--- RECORDS SUPPLIED ---

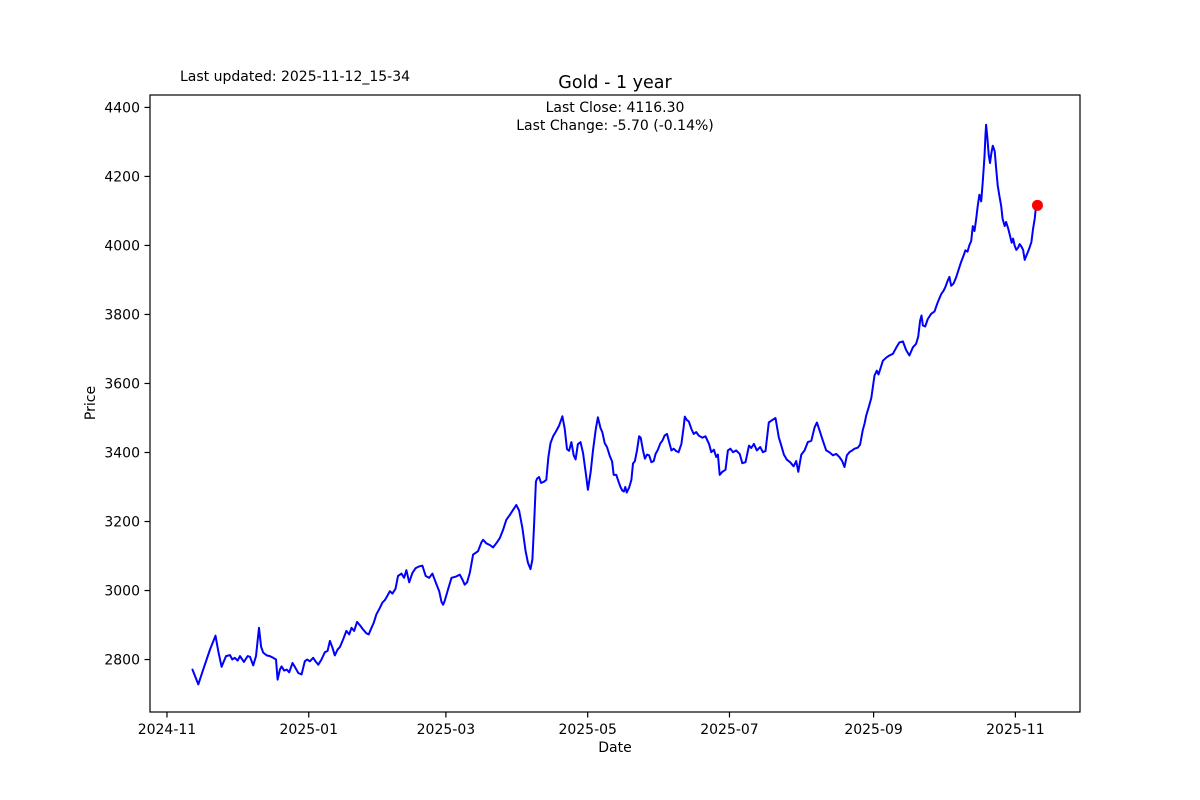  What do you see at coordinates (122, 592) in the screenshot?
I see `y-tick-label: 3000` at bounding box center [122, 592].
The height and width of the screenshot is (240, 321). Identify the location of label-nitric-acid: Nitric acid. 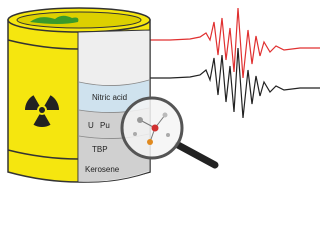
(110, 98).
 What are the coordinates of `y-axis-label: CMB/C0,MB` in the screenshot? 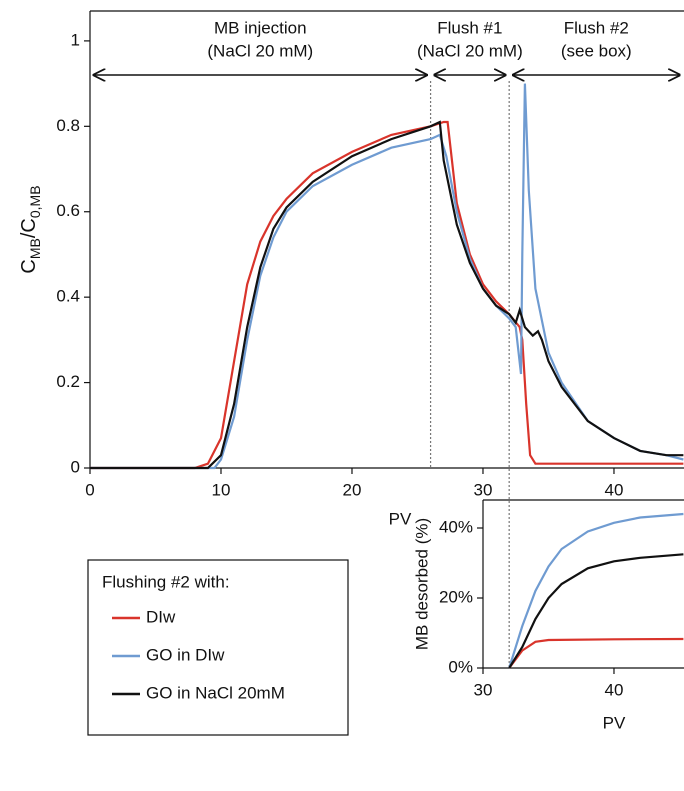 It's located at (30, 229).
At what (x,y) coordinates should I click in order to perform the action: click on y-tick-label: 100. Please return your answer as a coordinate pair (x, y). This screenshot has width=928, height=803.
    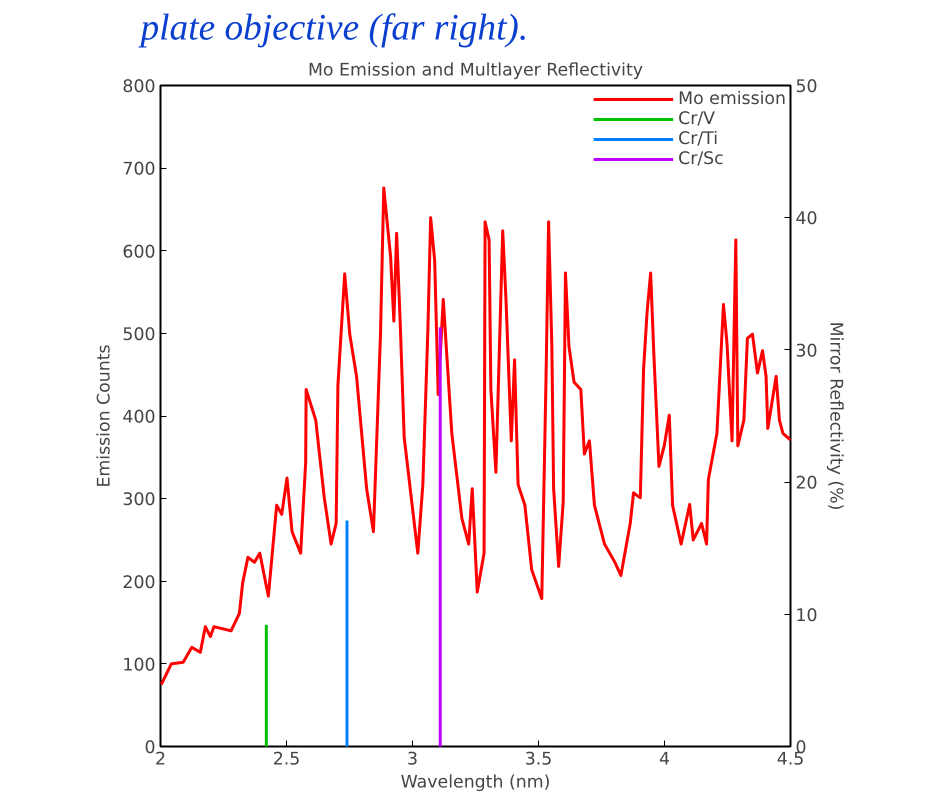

---

* **ACTIVITY**
Gather every line from the records above that contains the string "tick".

* **ANSWER SPACE**
I see `y-tick-label: 3000` at bounding box center [122, 592].
At what (x,y) coordinates should I click in order to perform the action: click on y-tick-label: 100. Please return your answer as a coordinate pair (x, y). This screenshot has width=928, height=803.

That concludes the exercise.